Results 1 to 9 of 9
  1. Mhd shaher's Avatar
    • Member Info
      • Native Language:
      • Arabic
      • Home Country:
      • Syria
      • Current Location:
      • Saudi Arabia

    • Join Date: Jan 2008
    • Posts: 154
    #1

    compass of notes

    hi..
    what does (compass of notes ) mean?
    I know it is in music
    but what does (compass) mean here?

    • Member Info
      • Native Language:
      • French
      • Home Country:
      • France
      • Current Location:
      • France

    • Join Date: Jun 2009
    • Posts: 620
    #2

    Re: compass of notes

    Quote Originally Posted by Mhd shaher View Post
    hi..
    what does (compass of notes ) mean?
    I know it is in music
    but what does (compass) mean here?
    Hello, [Not a teacher and not English],

    Compass is a device which show a direction. I reckon it is not the real sense in your sentence but perhaps something that gives you a direction for doing something. It's just my mind but maybe with more context we can help you to find a way to overcome this point of vocabulary.

RECORDS SUPPLIED:
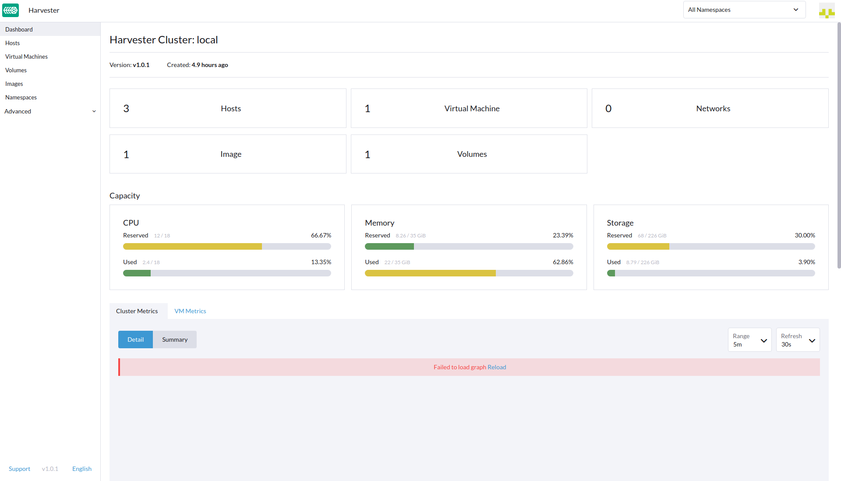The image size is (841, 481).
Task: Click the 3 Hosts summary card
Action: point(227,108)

---

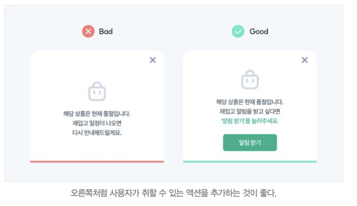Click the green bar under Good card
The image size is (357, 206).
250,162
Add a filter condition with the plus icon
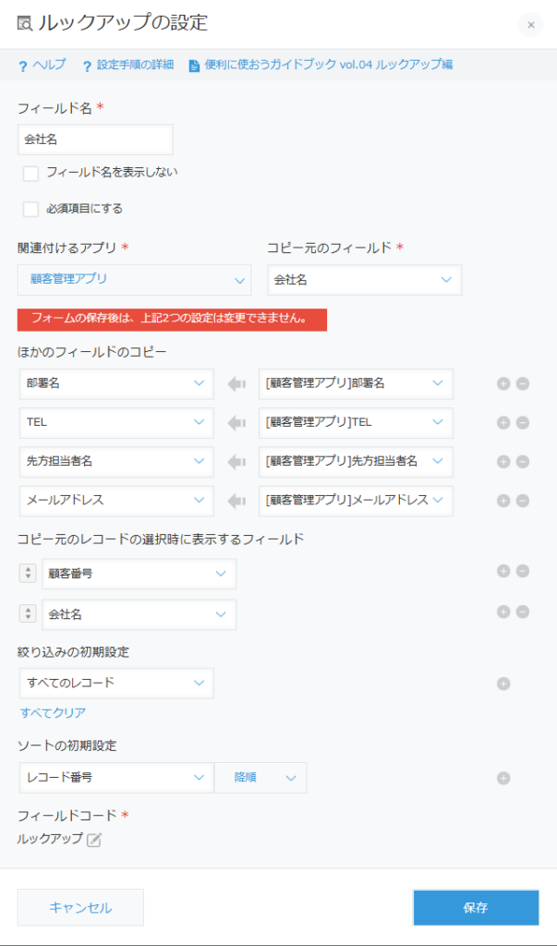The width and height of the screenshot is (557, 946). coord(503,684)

* * *

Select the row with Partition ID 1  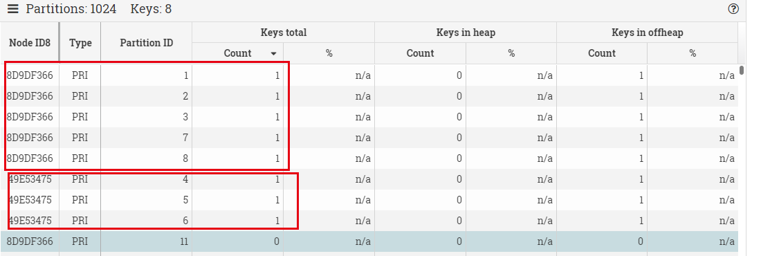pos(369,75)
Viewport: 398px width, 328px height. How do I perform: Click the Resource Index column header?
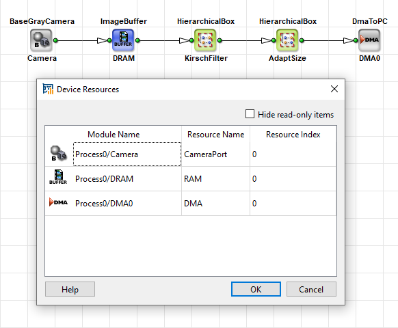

WHAT YOU NEED TO DO:
1. Answer these questions about the forum thread:
(a) What is the current location listed for Mhd shaher?
(b) How many posts does the member who wrote reply #2 have?
(c) In what month and year did Mhd shaher join?
2. In the records, copy word for word every line from the one containing "The image size is (841, 481)." through the one containing "Action: point(227,108)", inclusive. Leave out the pictures.

TASK-BY-TASK SOLUTIONS:
1.
(a) Saudi Arabia
(b) 620
(c) January 2008

2.
The image size is (841, 481).
Task: Click the 3 Hosts summary card
Action: point(227,108)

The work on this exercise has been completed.